▶ **Task item**
All entries that follow are to be printed exactly as written.

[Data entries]
++++++
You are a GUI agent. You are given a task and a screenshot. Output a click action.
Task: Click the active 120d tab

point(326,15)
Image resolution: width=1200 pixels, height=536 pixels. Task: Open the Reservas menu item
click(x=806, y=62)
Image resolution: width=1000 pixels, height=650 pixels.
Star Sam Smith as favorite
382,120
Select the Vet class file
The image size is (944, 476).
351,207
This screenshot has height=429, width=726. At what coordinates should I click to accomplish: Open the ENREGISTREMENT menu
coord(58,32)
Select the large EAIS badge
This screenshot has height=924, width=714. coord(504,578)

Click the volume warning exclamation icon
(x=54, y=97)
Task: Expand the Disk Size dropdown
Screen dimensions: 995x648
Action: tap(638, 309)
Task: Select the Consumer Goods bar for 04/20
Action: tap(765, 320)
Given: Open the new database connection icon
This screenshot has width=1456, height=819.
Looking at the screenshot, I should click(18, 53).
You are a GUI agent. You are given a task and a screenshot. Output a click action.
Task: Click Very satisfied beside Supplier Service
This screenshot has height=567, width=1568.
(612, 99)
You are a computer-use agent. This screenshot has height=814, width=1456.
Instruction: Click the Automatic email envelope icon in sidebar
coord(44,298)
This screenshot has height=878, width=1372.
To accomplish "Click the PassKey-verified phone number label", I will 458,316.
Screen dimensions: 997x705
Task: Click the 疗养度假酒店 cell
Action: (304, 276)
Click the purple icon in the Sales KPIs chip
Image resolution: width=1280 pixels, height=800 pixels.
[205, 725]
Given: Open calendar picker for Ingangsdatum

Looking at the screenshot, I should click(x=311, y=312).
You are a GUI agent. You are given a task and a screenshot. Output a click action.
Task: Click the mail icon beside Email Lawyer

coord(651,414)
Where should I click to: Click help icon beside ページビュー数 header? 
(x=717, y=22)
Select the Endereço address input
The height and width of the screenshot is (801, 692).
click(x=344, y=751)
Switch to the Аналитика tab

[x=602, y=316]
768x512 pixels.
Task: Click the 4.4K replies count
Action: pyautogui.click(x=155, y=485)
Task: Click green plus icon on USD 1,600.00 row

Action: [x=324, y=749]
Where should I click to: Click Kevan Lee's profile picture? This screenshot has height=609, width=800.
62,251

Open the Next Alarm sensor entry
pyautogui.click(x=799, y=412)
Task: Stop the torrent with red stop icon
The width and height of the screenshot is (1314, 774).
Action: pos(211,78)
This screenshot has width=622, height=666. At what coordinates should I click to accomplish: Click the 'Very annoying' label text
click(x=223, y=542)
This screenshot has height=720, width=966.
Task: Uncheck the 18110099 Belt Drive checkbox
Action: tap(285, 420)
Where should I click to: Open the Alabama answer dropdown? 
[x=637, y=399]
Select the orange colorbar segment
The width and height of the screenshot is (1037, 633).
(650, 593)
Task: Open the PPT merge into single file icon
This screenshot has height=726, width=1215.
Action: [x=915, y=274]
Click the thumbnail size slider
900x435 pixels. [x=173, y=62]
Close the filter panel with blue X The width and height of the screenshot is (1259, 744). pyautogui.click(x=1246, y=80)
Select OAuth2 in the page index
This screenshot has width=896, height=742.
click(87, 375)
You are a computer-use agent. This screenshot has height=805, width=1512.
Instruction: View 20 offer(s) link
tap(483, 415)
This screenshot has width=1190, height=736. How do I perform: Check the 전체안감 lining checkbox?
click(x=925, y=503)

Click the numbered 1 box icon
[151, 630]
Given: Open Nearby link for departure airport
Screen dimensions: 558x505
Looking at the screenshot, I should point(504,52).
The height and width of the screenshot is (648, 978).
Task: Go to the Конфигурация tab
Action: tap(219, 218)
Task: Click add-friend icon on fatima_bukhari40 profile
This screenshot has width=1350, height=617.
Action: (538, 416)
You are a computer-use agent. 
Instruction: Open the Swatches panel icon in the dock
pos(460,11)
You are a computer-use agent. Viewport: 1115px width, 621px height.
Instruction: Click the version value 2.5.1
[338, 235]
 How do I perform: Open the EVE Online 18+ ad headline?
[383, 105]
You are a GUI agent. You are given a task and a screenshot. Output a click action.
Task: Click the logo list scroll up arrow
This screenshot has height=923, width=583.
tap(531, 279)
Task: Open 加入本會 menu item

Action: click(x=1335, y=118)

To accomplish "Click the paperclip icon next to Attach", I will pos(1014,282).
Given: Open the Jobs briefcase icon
++++++
▶ **Output for this exercise**
You are a GUI agent. You are given a task and a screenshot. Output a click action.
Task: Click the active 120d tab

point(326,15)
Image resolution: width=1200 pixels, height=536 pixels. Task: Open the Reservas menu item
click(x=806, y=62)
Image resolution: width=1000 pixels, height=650 pixels.
Star Sam Smith as favorite
382,120
Select the Vet class file
The image size is (944, 476).
351,207
This screenshot has height=429, width=726. At what coordinates should I click to accomplish: Open the ENREGISTREMENT menu
coord(58,32)
Select the large EAIS badge
This screenshot has height=924, width=714. coord(504,578)

Click the volume warning exclamation icon
(x=54, y=97)
Task: Expand the Disk Size dropdown
Screen dimensions: 995x648
Action: tap(638, 309)
Task: Select the Consumer Goods bar for 04/20
Action: tap(765, 320)
Given: Open the new database connection icon
This screenshot has width=1456, height=819.
Looking at the screenshot, I should click(18, 53).
You are a GUI agent. You are given a task and a screenshot. Output a click action.
Task: Click Very satisfied beside Supplier Service
This screenshot has height=567, width=1568.
(612, 99)
You are a computer-use agent. This screenshot has height=814, width=1456.
Instruction: Click the Automatic email envelope icon in sidebar
coord(44,298)
This screenshot has height=878, width=1372.
To accomplish "Click the PassKey-verified phone number label", I will 458,316.
Screen dimensions: 997x705
Task: Click the 疗养度假酒店 cell
Action: (304, 276)
Click the purple icon in the Sales KPIs chip
Image resolution: width=1280 pixels, height=800 pixels.
[205, 725]
Given: Open calendar picker for Ingangsdatum

Looking at the screenshot, I should click(x=311, y=312).
You are a GUI agent. You are given a task and a screenshot. Output a click action.
Task: Click the mail icon beside Email Lawyer

coord(651,414)
Where should I click to: Click help icon beside ページビュー数 header? 
(x=717, y=22)
Select the Endereço address input
The height and width of the screenshot is (801, 692).
click(x=344, y=751)
Switch to the Аналитика tab

[x=602, y=316]
768x512 pixels.
Task: Click the 4.4K replies count
Action: pyautogui.click(x=155, y=485)
Task: Click green plus icon on USD 1,600.00 row

Action: [x=324, y=749]
Where should I click to: Click Kevan Lee's profile picture? This screenshot has height=609, width=800.
62,251

Open the Next Alarm sensor entry
pyautogui.click(x=799, y=412)
Task: Stop the torrent with red stop icon
The width and height of the screenshot is (1314, 774).
Action: pos(211,78)
This screenshot has width=622, height=666. At what coordinates should I click to accomplish: Click the 'Very annoying' label text
click(x=223, y=542)
This screenshot has height=720, width=966.
Task: Uncheck the 18110099 Belt Drive checkbox
Action: tap(285, 420)
Where should I click to: Open the Alabama answer dropdown? 
[x=637, y=399]
Select the orange colorbar segment
The width and height of the screenshot is (1037, 633).
(650, 593)
Task: Open the PPT merge into single file icon
This screenshot has height=726, width=1215.
Action: [x=915, y=274]
Click the thumbnail size slider
900x435 pixels. [x=173, y=62]
Close the filter panel with blue X The width and height of the screenshot is (1259, 744). pyautogui.click(x=1246, y=80)
Select OAuth2 in the page index
This screenshot has width=896, height=742.
click(87, 375)
You are a computer-use agent. This screenshot has height=805, width=1512.
Instruction: View 20 offer(s) link
tap(483, 415)
This screenshot has width=1190, height=736. How do I perform: Check the 전체안감 lining checkbox?
click(x=925, y=503)

Click the numbered 1 box icon
[151, 630]
Given: Open Nearby link for departure airport
Screen dimensions: 558x505
Looking at the screenshot, I should point(504,52).
The height and width of the screenshot is (648, 978).
Task: Go to the Конфигурация tab
Action: tap(219, 218)
Task: Click add-friend icon on fatima_bukhari40 profile
This screenshot has width=1350, height=617.
Action: (538, 416)
You are a computer-use agent. 
Instruction: Open the Swatches panel icon in the dock
pos(460,11)
You are a computer-use agent. Viewport: 1115px width, 621px height.
Instruction: Click the version value 2.5.1
[338, 235]
 How do I perform: Open the EVE Online 18+ ad headline?
[383, 105]
You are a GUI agent. You are given a task and a screenshot. Output a click action.
Task: Click the logo list scroll up arrow
This screenshot has height=923, width=583.
tap(531, 279)
Task: Open 加入本會 menu item

Action: click(x=1335, y=118)

To accomplish "Click the paperclip icon next to Attach", I will pos(1014,282).
Given: Open the Jobs briefcase icon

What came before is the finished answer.